In a secret ballot at the Harare meeting, 67 countries voted in favor of listing big leaf mahogany on Appendix II but 45 were opposed. The protective measure, which was backed by the U.S. and Bolivia, fell short of the requisite two-thirds majority by eight votes.
At the 1994 CITES conference in Fort Lauderdale, Florida, a similar proposal fell six votes shy of passage.
Robbins' report maintains that a CITES listing is integral to the solutions for saving big leaf mahogany. He also recommends building greater awareness of sustainably managed forests among consumers, importers and governments so that they will demand and buy mahogany products that are certified environmentally friendly by the Forest Stewardship Council.
The council is an independent, non-profit, non-governmental organization. Led by the World Wide Fund for Nature, it was founded in 1993 by a diverse group of representatives from environmental and conservation groups, the timber industry, the forestry profession, indigenous peoples' organizations, community forestry groups and forest product certification organizations from 25 countries.
It accredits certifying organizations. They in turn certify forestry organizations that meet FSC developed Principles and Criteria and other specific standards identified at the national and/or regional levels.
Awareness campaigns have been particularly successful in the United Kingdom, the world's second largest importer of mahogany.
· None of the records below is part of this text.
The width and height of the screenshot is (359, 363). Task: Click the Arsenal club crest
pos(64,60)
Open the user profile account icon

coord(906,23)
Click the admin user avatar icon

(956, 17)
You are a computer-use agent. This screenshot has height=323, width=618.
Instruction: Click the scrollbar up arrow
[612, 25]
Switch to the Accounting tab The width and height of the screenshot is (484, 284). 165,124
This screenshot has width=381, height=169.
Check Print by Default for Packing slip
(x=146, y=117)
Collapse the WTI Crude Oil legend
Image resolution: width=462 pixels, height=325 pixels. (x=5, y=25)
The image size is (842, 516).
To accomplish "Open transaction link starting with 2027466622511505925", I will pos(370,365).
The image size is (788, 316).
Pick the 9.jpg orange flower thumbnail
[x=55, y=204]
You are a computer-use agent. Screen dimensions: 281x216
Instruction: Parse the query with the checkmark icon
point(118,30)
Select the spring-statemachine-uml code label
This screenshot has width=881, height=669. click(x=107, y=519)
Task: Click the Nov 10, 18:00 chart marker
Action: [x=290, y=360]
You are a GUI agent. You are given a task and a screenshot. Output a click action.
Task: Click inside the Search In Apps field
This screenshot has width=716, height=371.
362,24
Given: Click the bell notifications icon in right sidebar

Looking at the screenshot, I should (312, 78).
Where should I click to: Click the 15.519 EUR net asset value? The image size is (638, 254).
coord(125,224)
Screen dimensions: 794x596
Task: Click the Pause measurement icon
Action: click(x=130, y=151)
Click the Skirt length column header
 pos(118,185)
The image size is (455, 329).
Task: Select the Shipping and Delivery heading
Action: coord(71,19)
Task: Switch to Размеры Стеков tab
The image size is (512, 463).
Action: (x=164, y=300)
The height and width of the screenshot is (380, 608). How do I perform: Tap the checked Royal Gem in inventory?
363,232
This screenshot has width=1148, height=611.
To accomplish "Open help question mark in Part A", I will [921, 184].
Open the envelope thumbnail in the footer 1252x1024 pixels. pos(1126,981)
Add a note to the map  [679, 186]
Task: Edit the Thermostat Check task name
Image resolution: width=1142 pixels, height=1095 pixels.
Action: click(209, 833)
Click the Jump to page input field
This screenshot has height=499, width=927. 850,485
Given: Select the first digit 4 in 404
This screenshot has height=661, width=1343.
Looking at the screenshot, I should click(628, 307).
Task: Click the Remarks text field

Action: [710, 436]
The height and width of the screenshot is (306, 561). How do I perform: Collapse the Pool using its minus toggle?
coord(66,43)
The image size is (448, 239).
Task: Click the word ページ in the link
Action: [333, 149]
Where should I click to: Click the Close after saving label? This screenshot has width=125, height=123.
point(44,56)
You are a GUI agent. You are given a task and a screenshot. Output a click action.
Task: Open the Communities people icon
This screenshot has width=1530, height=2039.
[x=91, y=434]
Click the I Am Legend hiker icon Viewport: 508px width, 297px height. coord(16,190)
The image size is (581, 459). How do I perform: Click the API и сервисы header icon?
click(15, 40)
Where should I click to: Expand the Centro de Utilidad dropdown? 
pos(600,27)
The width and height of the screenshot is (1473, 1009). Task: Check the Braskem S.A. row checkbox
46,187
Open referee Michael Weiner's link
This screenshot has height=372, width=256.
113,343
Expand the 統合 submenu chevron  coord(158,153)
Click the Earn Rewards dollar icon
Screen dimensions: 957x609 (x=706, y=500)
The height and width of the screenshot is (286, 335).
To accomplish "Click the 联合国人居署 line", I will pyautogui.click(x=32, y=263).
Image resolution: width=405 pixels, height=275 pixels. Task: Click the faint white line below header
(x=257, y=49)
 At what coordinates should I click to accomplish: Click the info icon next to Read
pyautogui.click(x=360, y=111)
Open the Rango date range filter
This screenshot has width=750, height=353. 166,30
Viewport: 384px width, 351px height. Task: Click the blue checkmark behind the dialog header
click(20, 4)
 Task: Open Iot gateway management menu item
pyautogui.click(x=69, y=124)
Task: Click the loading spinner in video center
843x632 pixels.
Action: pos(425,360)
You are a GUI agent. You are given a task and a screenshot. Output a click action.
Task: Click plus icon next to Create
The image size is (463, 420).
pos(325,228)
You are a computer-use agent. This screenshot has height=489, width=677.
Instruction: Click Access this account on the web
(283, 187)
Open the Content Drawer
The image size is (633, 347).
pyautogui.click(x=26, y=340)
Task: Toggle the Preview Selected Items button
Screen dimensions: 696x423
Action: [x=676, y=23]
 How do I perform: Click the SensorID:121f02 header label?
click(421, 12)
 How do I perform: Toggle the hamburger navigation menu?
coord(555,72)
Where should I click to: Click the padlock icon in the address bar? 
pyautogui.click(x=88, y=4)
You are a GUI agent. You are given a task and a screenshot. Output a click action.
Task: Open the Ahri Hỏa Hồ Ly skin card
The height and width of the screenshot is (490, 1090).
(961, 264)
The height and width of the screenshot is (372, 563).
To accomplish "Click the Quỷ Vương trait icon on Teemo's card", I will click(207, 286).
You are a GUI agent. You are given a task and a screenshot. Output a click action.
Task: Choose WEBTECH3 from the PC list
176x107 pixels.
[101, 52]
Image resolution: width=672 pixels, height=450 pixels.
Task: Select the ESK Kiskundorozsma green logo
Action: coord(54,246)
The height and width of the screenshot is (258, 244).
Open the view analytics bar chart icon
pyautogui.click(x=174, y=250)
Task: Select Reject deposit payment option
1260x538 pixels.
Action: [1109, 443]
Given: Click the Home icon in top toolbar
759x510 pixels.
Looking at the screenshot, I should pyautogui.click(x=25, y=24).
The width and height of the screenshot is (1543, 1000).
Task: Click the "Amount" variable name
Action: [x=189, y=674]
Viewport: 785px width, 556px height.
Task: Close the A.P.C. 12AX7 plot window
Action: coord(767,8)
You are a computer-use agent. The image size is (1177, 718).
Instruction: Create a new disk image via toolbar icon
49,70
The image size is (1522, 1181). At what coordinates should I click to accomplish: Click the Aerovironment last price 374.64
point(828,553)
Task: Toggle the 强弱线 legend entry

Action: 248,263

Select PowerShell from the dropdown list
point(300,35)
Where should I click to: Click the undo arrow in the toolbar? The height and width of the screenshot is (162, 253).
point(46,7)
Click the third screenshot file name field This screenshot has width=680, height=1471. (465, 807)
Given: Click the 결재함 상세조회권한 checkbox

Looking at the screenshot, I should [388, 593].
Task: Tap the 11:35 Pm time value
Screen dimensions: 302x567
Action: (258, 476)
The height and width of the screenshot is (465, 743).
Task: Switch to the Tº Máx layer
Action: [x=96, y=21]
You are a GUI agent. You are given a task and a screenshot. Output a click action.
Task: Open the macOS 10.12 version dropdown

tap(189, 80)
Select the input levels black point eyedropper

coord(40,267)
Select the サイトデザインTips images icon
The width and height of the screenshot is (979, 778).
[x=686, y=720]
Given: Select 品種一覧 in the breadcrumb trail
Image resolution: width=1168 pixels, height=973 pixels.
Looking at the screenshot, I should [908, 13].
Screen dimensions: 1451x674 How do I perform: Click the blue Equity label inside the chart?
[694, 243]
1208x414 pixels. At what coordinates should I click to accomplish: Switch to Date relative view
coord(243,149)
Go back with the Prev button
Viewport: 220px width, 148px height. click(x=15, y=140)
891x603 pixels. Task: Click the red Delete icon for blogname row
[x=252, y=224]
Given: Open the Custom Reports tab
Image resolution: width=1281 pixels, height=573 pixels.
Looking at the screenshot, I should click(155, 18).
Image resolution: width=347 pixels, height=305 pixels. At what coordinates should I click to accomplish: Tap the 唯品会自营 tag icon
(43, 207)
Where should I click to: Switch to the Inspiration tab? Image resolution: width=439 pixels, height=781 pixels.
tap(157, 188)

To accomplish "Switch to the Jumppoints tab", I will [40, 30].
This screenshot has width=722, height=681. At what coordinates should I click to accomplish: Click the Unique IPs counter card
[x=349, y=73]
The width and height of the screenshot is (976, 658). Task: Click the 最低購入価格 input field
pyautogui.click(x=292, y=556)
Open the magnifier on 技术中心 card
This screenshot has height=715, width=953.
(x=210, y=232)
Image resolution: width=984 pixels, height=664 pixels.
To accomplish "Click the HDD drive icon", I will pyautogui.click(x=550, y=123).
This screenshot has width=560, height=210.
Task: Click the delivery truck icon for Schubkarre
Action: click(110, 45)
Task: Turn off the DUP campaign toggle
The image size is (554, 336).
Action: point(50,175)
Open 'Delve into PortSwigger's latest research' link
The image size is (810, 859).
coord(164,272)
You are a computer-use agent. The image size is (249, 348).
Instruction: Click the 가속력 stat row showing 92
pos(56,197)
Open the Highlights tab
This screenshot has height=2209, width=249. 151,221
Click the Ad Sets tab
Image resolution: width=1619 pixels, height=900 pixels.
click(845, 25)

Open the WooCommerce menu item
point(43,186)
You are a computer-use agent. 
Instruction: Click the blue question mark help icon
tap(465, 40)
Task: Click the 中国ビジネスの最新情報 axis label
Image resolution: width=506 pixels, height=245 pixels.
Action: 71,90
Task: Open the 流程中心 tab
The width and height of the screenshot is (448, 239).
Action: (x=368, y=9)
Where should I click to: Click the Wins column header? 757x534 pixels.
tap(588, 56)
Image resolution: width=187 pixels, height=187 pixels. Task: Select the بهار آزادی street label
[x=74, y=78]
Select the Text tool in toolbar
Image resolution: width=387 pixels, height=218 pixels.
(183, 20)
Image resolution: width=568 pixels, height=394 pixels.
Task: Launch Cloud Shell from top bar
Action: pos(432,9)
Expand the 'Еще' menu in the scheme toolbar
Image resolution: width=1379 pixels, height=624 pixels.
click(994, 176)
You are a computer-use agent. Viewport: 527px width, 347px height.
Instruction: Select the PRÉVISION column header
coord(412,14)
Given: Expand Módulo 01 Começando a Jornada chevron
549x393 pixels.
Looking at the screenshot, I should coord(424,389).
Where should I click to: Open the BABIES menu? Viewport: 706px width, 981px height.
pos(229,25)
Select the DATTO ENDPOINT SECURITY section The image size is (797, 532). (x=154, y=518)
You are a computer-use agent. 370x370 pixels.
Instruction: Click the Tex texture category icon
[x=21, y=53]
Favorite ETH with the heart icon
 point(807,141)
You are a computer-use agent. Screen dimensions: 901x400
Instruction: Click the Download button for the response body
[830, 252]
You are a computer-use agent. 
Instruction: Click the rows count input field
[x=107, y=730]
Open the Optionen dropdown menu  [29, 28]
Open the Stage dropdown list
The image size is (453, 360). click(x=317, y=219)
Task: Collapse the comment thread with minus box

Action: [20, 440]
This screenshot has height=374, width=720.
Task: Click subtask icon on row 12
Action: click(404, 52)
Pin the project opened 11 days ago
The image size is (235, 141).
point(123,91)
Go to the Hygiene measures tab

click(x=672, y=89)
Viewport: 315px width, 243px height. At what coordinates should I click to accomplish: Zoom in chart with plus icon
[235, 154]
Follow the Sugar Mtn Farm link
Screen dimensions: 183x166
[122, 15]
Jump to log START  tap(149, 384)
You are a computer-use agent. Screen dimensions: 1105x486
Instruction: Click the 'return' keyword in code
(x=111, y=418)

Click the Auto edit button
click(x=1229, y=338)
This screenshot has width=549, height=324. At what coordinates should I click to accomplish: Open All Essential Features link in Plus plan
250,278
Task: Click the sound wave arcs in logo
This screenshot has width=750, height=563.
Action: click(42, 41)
Friends of the Earth UK's Mahogany is Murder campaign has seen the nation's mahogany imports drop by nearly 70 percent since the campaign's launch in 1992.
Robbins' report calls on the U.S. government to increase import tariffs on minimally processed mahogany from Latin America, which is currently exempt, while lowering or waiving duties on products of non-threatened tree species.
"Big leafed mahogany is a valuable component of many local economies and should continue being harvested," Robbins said. "It simply needs to be done in a more methodical fashion that ensures a long term supply and the survival of threatened and endangered species."
The report found that the United States accounts for 60 percent of the global mahogany trade. In 1998, about 57,000 big leafed mahogany trees were harvested and shipped to the U.S. to supply a booming business in mahogany furniture. That figure represents 57 percent by volume of U.S. imports of tropical hardwood lumber, worth about $56 million.
Thirty nine percent of the big leafed mahogany imported in the the U.S. goes to North Carolina. Mississippi is the next largest importer followed by Florida, Pennsylvania, Louisiana and California. Fifty percent of the big leafed mahogany imported into the U.S. comes from Brazil.